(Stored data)
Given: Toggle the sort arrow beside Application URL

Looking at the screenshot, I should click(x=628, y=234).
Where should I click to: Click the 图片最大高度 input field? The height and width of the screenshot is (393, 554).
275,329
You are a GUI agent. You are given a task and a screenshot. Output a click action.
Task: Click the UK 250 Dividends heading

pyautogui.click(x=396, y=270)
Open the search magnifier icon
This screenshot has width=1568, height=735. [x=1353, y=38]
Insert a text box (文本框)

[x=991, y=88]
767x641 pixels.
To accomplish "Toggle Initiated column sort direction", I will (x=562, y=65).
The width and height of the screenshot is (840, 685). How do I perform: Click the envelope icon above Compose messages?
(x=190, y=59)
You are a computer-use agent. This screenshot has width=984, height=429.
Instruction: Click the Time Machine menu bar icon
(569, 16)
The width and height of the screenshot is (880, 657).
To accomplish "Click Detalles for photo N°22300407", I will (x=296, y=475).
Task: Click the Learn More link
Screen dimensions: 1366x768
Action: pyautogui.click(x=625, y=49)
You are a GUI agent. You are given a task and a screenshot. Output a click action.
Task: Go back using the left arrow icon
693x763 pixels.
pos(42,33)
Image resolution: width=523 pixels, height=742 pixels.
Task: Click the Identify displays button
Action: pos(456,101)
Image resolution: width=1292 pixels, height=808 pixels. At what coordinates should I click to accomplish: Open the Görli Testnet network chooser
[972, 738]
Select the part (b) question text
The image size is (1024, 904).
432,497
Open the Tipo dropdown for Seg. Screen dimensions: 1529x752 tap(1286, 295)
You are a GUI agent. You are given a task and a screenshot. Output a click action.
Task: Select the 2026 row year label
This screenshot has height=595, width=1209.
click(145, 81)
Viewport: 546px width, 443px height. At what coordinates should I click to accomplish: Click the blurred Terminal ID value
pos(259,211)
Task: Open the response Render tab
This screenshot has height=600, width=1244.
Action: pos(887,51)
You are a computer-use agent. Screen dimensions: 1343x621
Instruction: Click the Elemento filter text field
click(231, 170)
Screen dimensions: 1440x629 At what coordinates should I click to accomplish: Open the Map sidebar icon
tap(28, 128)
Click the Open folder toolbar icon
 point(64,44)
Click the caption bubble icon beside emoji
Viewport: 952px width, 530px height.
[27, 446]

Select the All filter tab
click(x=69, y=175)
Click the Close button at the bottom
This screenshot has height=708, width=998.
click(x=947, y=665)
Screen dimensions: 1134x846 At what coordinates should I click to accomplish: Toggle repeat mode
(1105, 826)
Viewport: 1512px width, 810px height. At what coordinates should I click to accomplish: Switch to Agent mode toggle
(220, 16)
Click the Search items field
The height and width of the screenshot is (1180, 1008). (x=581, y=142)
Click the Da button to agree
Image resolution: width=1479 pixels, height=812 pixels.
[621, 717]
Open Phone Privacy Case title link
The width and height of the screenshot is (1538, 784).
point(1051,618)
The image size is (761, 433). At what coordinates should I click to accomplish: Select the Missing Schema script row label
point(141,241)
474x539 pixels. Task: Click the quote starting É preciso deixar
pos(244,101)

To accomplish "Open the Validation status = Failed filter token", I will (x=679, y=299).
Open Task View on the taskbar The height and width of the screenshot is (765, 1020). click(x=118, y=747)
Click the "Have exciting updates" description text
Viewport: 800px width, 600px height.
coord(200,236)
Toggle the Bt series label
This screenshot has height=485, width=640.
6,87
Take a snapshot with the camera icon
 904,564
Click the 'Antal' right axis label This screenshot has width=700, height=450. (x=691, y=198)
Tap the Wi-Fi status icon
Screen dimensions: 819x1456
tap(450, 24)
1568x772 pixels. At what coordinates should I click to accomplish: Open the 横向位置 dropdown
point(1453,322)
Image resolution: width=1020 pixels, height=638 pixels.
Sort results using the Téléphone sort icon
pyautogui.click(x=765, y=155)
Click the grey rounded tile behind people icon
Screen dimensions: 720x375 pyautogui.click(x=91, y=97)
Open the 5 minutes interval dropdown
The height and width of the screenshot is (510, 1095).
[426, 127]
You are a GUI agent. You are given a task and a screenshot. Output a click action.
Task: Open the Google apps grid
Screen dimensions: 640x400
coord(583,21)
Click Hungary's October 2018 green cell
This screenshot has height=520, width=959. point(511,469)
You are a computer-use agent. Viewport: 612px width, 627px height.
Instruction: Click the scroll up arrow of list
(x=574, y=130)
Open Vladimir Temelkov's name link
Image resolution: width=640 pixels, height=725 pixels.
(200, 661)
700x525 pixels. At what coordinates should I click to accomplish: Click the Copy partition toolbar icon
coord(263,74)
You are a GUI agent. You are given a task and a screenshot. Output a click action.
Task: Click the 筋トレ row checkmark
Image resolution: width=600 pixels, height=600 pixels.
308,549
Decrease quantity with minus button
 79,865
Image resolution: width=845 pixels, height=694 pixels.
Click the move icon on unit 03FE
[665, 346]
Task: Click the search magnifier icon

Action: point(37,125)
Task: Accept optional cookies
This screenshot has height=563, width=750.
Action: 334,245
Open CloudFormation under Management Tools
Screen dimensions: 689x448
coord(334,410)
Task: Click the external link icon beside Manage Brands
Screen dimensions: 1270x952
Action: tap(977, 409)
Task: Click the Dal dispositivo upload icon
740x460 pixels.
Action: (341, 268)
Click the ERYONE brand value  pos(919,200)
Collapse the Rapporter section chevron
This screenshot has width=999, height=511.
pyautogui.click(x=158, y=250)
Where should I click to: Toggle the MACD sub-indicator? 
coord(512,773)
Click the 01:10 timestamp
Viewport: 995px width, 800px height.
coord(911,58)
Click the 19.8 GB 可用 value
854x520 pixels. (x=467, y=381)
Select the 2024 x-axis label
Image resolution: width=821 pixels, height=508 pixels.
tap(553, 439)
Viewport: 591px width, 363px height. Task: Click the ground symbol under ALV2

_Task details_: Restate every entry above word for word.

_Answer space_:
Given: Toggle the sort arrow beside Application URL

Looking at the screenshot, I should click(x=628, y=234).
Where should I click to: Click the 图片最大高度 input field? The height and width of the screenshot is (393, 554).
275,329
You are a GUI agent. You are given a task and a screenshot. Output a click action.
Task: Click the UK 250 Dividends heading

pyautogui.click(x=396, y=270)
Open the search magnifier icon
This screenshot has width=1568, height=735. [x=1353, y=38]
Insert a text box (文本框)

[x=991, y=88]
767x641 pixels.
To accomplish "Toggle Initiated column sort direction", I will (x=562, y=65).
The width and height of the screenshot is (840, 685). How do I perform: Click the envelope icon above Compose messages?
(x=190, y=59)
You are a computer-use agent. This screenshot has width=984, height=429.
Instruction: Click the Time Machine menu bar icon
(569, 16)
The width and height of the screenshot is (880, 657).
To accomplish "Click Detalles for photo N°22300407", I will (x=296, y=475).
Task: Click the Learn More link
Screen dimensions: 1366x768
Action: pyautogui.click(x=625, y=49)
You are a GUI agent. You are given a task and a screenshot. Output a click action.
Task: Go back using the left arrow icon
693x763 pixels.
pos(42,33)
Image resolution: width=523 pixels, height=742 pixels.
Task: Click the Identify displays button
Action: pos(456,101)
Image resolution: width=1292 pixels, height=808 pixels. At what coordinates should I click to accomplish: Open the Görli Testnet network chooser
[972, 738]
Select the part (b) question text
The image size is (1024, 904).
432,497
Open the Tipo dropdown for Seg. Screen dimensions: 1529x752 tap(1286, 295)
You are a GUI agent. You are given a task and a screenshot. Output a click action.
Task: Select the 2026 row year label
This screenshot has height=595, width=1209.
click(145, 81)
Viewport: 546px width, 443px height. At what coordinates should I click to accomplish: Click the blurred Terminal ID value
pos(259,211)
Task: Open the response Render tab
This screenshot has height=600, width=1244.
Action: pos(887,51)
You are a computer-use agent. Screen dimensions: 1343x621
Instruction: Click the Elemento filter text field
click(231, 170)
Screen dimensions: 1440x629 At what coordinates should I click to accomplish: Open the Map sidebar icon
tap(28, 128)
Click the Open folder toolbar icon
 point(64,44)
Click the caption bubble icon beside emoji
Viewport: 952px width, 530px height.
[27, 446]

Select the All filter tab
click(x=69, y=175)
Click the Close button at the bottom
This screenshot has height=708, width=998.
click(x=947, y=665)
Screen dimensions: 1134x846 At what coordinates should I click to accomplish: Toggle repeat mode
(1105, 826)
Viewport: 1512px width, 810px height. At what coordinates should I click to accomplish: Switch to Agent mode toggle
(220, 16)
Click the Search items field
The height and width of the screenshot is (1180, 1008). (x=581, y=142)
Click the Da button to agree
Image resolution: width=1479 pixels, height=812 pixels.
[621, 717]
Open Phone Privacy Case title link
The width and height of the screenshot is (1538, 784).
point(1051,618)
The image size is (761, 433). At what coordinates should I click to accomplish: Select the Missing Schema script row label
point(141,241)
474x539 pixels. Task: Click the quote starting É preciso deixar
pos(244,101)

To accomplish "Open the Validation status = Failed filter token", I will (x=679, y=299).
Open Task View on the taskbar The height and width of the screenshot is (765, 1020). click(x=118, y=747)
Click the "Have exciting updates" description text
Viewport: 800px width, 600px height.
coord(200,236)
Toggle the Bt series label
This screenshot has height=485, width=640.
6,87
Take a snapshot with the camera icon
 904,564
Click the 'Antal' right axis label This screenshot has width=700, height=450. (x=691, y=198)
Tap the Wi-Fi status icon
Screen dimensions: 819x1456
tap(450, 24)
1568x772 pixels. At what coordinates should I click to accomplish: Open the 横向位置 dropdown
point(1453,322)
Image resolution: width=1020 pixels, height=638 pixels.
Sort results using the Téléphone sort icon
pyautogui.click(x=765, y=155)
Click the grey rounded tile behind people icon
Screen dimensions: 720x375 pyautogui.click(x=91, y=97)
Open the 5 minutes interval dropdown
The height and width of the screenshot is (510, 1095).
[426, 127]
You are a GUI agent. You are given a task and a screenshot. Output a click action.
Task: Open the Google apps grid
Screen dimensions: 640x400
coord(583,21)
Click Hungary's October 2018 green cell
This screenshot has height=520, width=959. point(511,469)
You are a computer-use agent. Viewport: 612px width, 627px height.
Instruction: Click the scroll up arrow of list
(x=574, y=130)
Open Vladimir Temelkov's name link
Image resolution: width=640 pixels, height=725 pixels.
(200, 661)
700x525 pixels. At what coordinates should I click to accomplish: Click the Copy partition toolbar icon
coord(263,74)
You are a GUI agent. You are given a task and a screenshot. Output a click action.
Task: Click the 筋トレ row checkmark
Image resolution: width=600 pixels, height=600 pixels.
308,549
Decrease quantity with minus button
 79,865
Image resolution: width=845 pixels, height=694 pixels.
Click the move icon on unit 03FE
[665, 346]
Task: Click the search magnifier icon

Action: point(37,125)
Task: Accept optional cookies
This screenshot has height=563, width=750.
Action: 334,245
Open CloudFormation under Management Tools
Screen dimensions: 689x448
coord(334,410)
Task: Click the external link icon beside Manage Brands
Screen dimensions: 1270x952
Action: tap(977, 409)
Task: Click the Dal dispositivo upload icon
740x460 pixels.
Action: (341, 268)
Click the ERYONE brand value  pos(919,200)
Collapse the Rapporter section chevron
This screenshot has width=999, height=511.
pyautogui.click(x=158, y=250)
Where should I click to: Toggle the MACD sub-indicator? 
coord(512,773)
Click the 01:10 timestamp
Viewport: 995px width, 800px height.
coord(911,58)
Click the 19.8 GB 可用 value
854x520 pixels. (x=467, y=381)
Select the 2024 x-axis label
Image resolution: width=821 pixels, height=508 pixels.
tap(553, 439)
Viewport: 591px width, 363px height. Task: Click the ground symbol under ALV2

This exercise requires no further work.